You want PropertyPlaceholderConfigurer . This section of the manual demonstrates this better than I could locally.
In your example, you need to either change the value of the property to class1 or class2 (the name of the desired bean in the context of spring).
Alternatively, your configuration could be:
<bean id="mainView" class="mainView"> <property name="angebotsClient" ref="angebotsClient" /> <property name="class"> <bean class="${classToUse}"> <constructor-arg ref="mainView"/> </bean> </property> </bean>
with a configuration file containing: classToUse = fully.qualified.name.of.some.Class
Using a bean or class names would not be acceptable in a user-editable configuration file, and you really need to use "Y" and "N" as the values ββfor the configuration parameter.

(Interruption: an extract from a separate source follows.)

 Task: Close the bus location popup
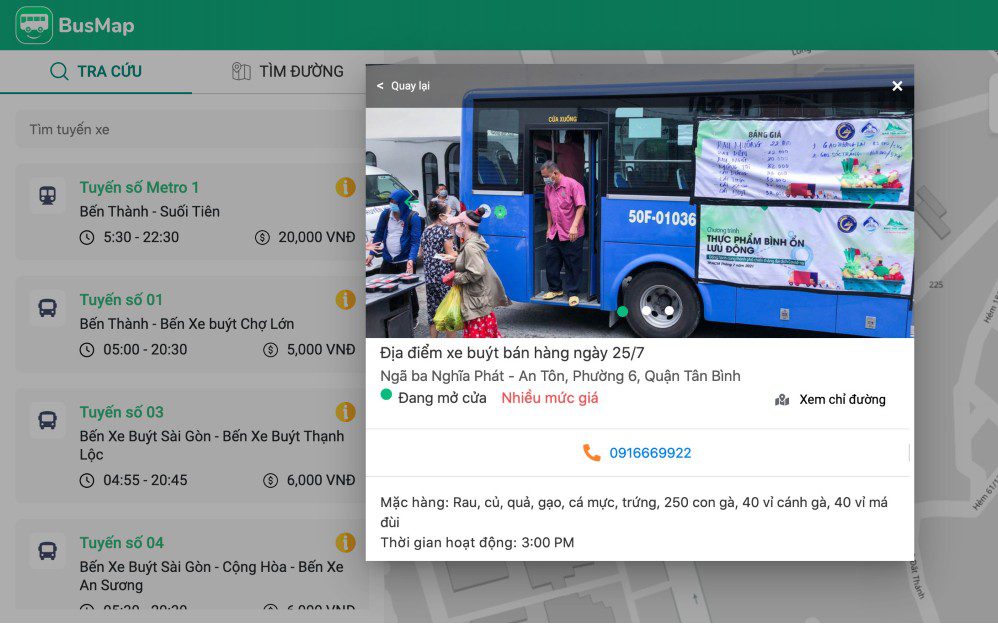click(897, 86)
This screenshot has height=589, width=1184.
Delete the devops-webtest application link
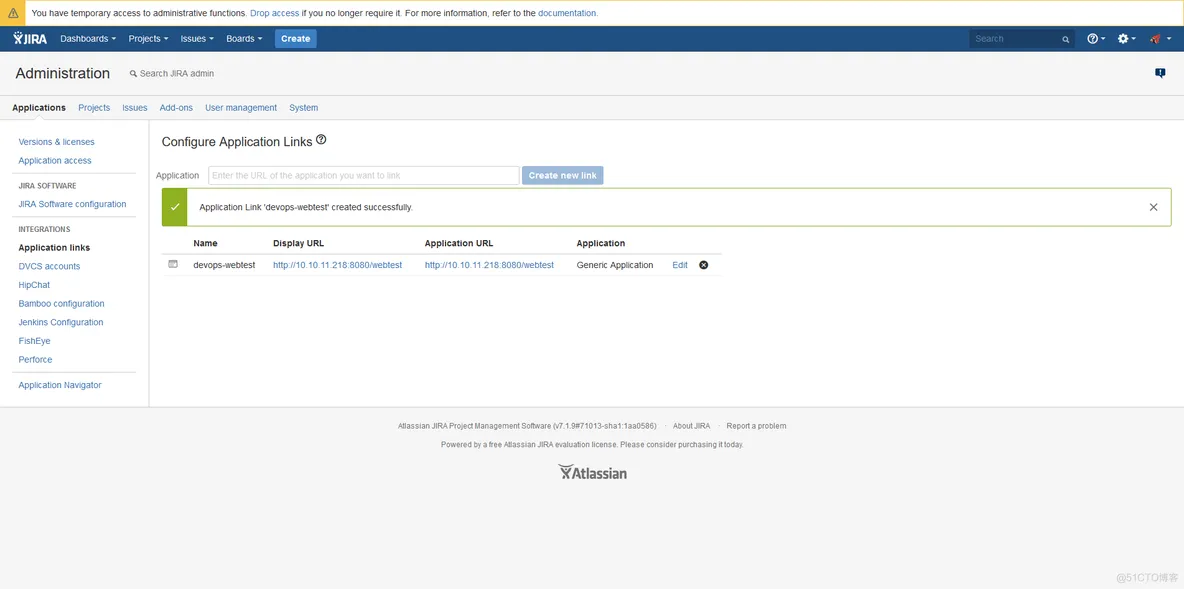point(703,265)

In this case, you just need to do it in Java, spring is not meant to be completed.
mainView can directly access the application context:
if (this.withSmartCards) { this.class_ = context.getBean("class1"); } else { this.class_ = context.getBean("class2"); }
A cleaner solution would be to encapsulate user configuration processing in its own class, which would do it higher in order to reduce the number of classes that should be ApplicationContextAware and, if necessary, introduce them into its other classes.
Using BeanFactoryPostProcessor , you can register a class property definition programmatically. Using FactoryBean , you can dynamically create a bean. Both are somewhat advanced ways to use Spring.
Aside: I'm not sure if your config example is legal, given the circular dependency between mainView and class1 / class2.